Lending Club: Peer to Peer Lending in the US

A form of lending that has become more prevalent in recent times is peer to peer lending. As the name suggests, it focuses on the idea of people lending to each other and to businesses, rather than using the banking system to facilitate such loans.

One leading company providing such a service is Lending Club. The club opened its doors in 2007 and has been going strong ever since. The whole process works over the internet, so providing you have access to their website you can find out more about them and open an account or apply for the loan you need.

Information for those who want to borrow

If you cannot get a loan via your bank it may be worth considering Lending Club. According to their website you can borrow as much as $35,000 from them.
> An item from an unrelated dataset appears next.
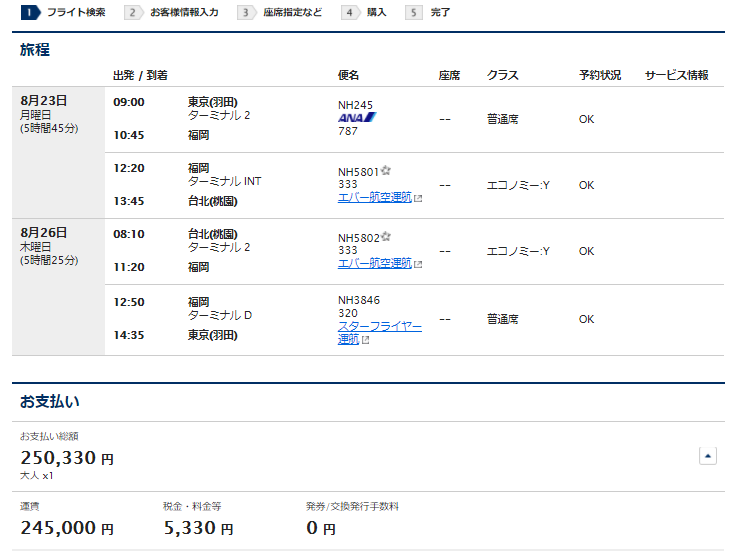Click external-link icon for the 福岡–台北 flight operator
Image resolution: width=737 pixels, height=551 pixels.
pyautogui.click(x=418, y=198)
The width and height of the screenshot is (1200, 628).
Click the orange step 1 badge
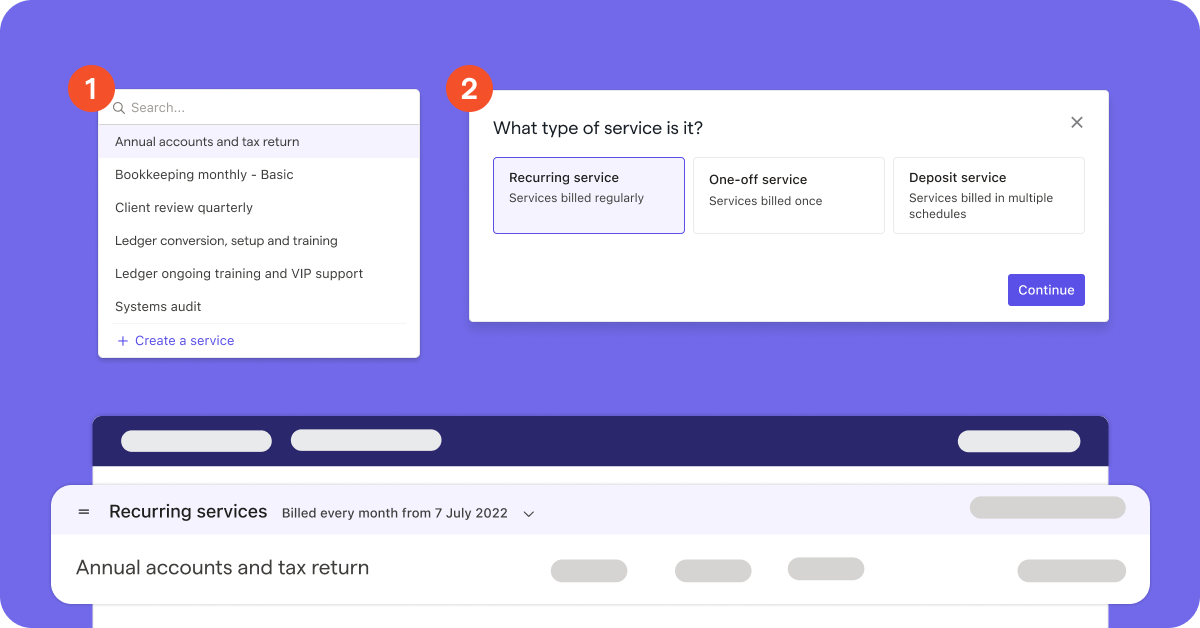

The application process is handled online and you pay the money back in monthly payments in much the same way as you would with other loans.
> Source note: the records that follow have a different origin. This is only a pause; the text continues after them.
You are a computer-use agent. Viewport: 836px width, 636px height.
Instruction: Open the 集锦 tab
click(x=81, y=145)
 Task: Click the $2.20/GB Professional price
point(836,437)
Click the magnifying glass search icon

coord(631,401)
One of the advantages of looking to Lending Club for your loan requirements is the ease and simplicity of getting the quotation you need. They provide rate comparisons with other services as well, so while you should compare rates independently they do seem to offer a competitive service.

Information for those who want to invest

This is perhaps the most interesting part of Lending Club. The principle works according to Prime Consumer Notes. Each ‘note’ is an investment and while you can choose how many you want to hold, many people opt for hundreds at a minimum. Some elect to invest in thousands.

Lending Club grades the notes according to the risk that fits with them. Grade A notes are the safest and provide a lower rate of interest. Grade G is the riskiest note and therefore provides a much higher rate of interest, around three times as much as the safest note.

It is up to you how much risk you wish to take, although they suggest you opt for a mixed selection to spread the degree of risk you are taking.

Is Lending Club for you?

Clearly it is worth taking a closer look at Lending Club if you are considering either an investment or a loan of some kind. The opportunity to balance the amount of risk you are taking will appeal to those who want to exert more control over their investments. Furthermore those who wish to apply for a loan without having to jump through the hoops provided by the normal banking system may find what they need here.

Of course Lending Club won’t suit everyone, whatever side of the fence you happen to be on. However it may well prove to be a viable alternative for many people, and one that fits with personal goals and desires. With more than $900 million worth of loans funded so far, Lending Club has established itself as a key player in the industry.